> [ABOUT THIS EXERCISE]
When the line containing "Descripción sobre ADAPTADOR" appears in the entries below, begin printing there and stop after the line containing "[Youtube] (919, 2165)"; print each of those lines exactly and no other line.

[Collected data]
= = = =
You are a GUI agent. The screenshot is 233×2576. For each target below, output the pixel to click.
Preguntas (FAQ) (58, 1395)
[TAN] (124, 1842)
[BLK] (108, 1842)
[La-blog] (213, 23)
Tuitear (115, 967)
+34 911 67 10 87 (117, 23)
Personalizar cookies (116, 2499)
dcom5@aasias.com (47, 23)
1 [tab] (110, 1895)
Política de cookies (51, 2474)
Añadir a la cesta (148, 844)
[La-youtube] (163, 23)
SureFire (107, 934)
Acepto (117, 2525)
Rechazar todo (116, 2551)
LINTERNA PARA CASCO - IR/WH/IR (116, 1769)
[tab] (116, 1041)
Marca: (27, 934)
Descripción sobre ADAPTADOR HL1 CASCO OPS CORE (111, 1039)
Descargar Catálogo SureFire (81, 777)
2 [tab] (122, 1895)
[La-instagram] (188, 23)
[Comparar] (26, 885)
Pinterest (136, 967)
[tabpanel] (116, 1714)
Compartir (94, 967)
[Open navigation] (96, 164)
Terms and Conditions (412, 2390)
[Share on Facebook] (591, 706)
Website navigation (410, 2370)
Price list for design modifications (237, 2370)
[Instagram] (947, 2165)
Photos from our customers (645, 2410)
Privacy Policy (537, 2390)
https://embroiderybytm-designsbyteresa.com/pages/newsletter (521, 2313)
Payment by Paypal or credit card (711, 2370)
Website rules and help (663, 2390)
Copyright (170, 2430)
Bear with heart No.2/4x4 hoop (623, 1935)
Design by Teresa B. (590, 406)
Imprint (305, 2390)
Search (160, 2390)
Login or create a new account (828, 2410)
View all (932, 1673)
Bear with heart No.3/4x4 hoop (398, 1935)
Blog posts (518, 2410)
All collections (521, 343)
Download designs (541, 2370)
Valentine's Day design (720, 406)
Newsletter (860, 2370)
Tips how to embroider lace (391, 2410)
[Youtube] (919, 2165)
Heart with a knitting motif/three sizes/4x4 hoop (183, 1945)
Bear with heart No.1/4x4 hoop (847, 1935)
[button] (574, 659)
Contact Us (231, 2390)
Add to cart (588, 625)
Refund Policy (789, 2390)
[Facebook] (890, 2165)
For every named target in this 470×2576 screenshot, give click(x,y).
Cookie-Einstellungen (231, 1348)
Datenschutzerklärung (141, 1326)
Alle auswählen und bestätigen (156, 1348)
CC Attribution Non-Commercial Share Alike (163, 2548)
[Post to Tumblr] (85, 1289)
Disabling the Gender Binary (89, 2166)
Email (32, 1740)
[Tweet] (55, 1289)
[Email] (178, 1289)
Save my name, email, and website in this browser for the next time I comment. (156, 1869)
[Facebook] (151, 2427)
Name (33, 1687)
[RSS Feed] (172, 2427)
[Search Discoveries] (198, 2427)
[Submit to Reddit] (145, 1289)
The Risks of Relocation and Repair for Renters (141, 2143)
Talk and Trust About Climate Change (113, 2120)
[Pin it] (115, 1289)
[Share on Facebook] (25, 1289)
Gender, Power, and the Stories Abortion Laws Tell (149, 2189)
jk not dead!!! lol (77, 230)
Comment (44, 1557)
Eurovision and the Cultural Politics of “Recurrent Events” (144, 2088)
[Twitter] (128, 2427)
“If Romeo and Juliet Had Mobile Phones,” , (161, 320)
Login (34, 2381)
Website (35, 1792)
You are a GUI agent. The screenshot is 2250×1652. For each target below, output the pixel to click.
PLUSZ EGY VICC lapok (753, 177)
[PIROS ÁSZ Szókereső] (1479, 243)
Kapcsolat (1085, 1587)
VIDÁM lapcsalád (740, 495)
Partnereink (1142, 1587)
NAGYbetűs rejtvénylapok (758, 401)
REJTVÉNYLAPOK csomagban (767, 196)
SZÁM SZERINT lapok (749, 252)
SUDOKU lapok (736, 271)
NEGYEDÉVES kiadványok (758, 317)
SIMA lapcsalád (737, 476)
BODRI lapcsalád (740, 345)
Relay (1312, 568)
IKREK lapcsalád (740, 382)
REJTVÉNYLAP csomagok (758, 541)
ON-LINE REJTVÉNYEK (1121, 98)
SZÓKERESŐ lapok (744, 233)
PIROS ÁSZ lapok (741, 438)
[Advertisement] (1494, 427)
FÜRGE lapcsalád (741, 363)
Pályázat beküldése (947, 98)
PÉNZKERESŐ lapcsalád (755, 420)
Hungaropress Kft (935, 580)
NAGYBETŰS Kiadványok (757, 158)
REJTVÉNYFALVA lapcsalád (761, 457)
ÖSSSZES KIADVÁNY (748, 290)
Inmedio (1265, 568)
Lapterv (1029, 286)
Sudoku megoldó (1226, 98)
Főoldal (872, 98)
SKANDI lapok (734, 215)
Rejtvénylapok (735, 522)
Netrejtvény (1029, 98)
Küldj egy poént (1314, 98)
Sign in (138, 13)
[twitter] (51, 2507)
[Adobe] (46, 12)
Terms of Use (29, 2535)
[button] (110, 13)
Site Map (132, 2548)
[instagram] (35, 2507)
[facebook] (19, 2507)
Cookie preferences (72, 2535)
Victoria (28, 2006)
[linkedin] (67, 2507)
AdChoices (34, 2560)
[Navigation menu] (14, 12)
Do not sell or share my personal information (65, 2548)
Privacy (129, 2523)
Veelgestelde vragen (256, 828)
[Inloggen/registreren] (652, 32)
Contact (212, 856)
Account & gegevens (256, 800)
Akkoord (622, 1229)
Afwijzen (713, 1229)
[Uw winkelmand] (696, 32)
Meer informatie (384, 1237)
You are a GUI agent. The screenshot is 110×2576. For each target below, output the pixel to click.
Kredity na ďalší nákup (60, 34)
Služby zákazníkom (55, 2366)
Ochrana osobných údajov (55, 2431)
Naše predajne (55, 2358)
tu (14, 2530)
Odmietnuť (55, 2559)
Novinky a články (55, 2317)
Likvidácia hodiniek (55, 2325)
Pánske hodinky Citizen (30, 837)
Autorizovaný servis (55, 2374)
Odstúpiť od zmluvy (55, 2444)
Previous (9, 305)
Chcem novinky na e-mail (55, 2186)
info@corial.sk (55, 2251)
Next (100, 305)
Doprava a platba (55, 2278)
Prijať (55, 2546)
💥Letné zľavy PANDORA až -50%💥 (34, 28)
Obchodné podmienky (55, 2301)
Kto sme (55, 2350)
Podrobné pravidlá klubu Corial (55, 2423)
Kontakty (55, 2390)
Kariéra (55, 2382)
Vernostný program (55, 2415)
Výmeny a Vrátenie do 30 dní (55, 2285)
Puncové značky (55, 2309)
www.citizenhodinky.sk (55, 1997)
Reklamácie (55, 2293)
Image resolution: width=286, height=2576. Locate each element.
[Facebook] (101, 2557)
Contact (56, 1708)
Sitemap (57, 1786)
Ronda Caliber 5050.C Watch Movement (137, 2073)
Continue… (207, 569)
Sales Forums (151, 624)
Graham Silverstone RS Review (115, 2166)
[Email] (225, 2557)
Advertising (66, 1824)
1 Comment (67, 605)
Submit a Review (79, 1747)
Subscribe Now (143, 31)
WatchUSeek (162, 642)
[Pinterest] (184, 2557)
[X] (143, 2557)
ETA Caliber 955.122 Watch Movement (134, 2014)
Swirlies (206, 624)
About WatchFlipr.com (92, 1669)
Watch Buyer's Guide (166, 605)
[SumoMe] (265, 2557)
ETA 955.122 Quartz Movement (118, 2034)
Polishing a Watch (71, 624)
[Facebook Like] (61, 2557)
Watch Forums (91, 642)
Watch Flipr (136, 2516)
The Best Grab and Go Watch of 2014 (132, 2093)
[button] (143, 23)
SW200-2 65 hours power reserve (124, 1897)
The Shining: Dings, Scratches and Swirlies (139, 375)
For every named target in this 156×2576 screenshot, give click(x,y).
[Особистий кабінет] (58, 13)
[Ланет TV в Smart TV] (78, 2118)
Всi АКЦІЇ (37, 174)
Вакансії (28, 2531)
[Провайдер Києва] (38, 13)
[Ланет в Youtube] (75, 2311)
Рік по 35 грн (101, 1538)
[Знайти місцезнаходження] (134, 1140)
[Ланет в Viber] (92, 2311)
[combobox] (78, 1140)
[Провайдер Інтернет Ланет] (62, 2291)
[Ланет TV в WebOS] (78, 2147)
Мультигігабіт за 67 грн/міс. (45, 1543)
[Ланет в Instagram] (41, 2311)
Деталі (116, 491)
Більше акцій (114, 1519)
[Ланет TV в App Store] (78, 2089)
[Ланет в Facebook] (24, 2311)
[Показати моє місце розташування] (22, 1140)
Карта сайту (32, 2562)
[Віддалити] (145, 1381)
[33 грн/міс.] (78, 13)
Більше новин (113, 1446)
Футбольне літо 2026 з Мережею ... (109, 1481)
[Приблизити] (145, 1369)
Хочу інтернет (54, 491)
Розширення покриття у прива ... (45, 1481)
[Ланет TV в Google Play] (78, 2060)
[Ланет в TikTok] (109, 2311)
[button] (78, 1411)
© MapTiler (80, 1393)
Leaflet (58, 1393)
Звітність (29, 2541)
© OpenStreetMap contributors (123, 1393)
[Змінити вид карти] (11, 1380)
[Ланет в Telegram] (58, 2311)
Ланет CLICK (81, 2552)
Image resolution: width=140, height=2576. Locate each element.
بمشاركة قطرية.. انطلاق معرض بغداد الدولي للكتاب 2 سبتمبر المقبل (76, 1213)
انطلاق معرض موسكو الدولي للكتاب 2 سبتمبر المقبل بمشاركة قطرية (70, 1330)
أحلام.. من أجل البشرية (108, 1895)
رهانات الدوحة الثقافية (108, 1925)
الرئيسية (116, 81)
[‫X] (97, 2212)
= = = =
> [TASK OUTPUT]
Descripción sobre ADAPTADOR HL1 CASCO OPS CORE (111, 1039)
Descargar Catálogo SureFire (81, 777)
2 [tab] (122, 1895)
[La-instagram] (188, 23)
[Comparar] (26, 885)
Pinterest (136, 967)
[tabpanel] (116, 1714)
Compartir (94, 967)
[Open navigation] (96, 164)
Terms and Conditions (412, 2390)
[Share on Facebook] (591, 706)
Website navigation (410, 2370)
Price list for design modifications (237, 2370)
[Instagram] (947, 2165)
Photos from our customers (645, 2410)
Privacy Policy (537, 2390)
https://embroiderybytm-designsbyteresa.com/pages/newsletter (521, 2313)
Payment by Paypal or credit card (711, 2370)
Website rules and help (663, 2390)
Copyright (170, 2430)
Bear with heart No.2/4x4 hoop (623, 1935)
Design by Teresa B. (590, 406)
Imprint (305, 2390)
Search (160, 2390)
Login or create a new account (828, 2410)
View all (932, 1673)
Bear with heart No.3/4x4 hoop (398, 1935)
Blog posts (518, 2410)
All collections (521, 343)
Download designs (541, 2370)
Valentine's Day design (720, 406)
Newsletter (860, 2370)
Tips how to embroider lace (391, 2410)
[Youtube] (919, 2165)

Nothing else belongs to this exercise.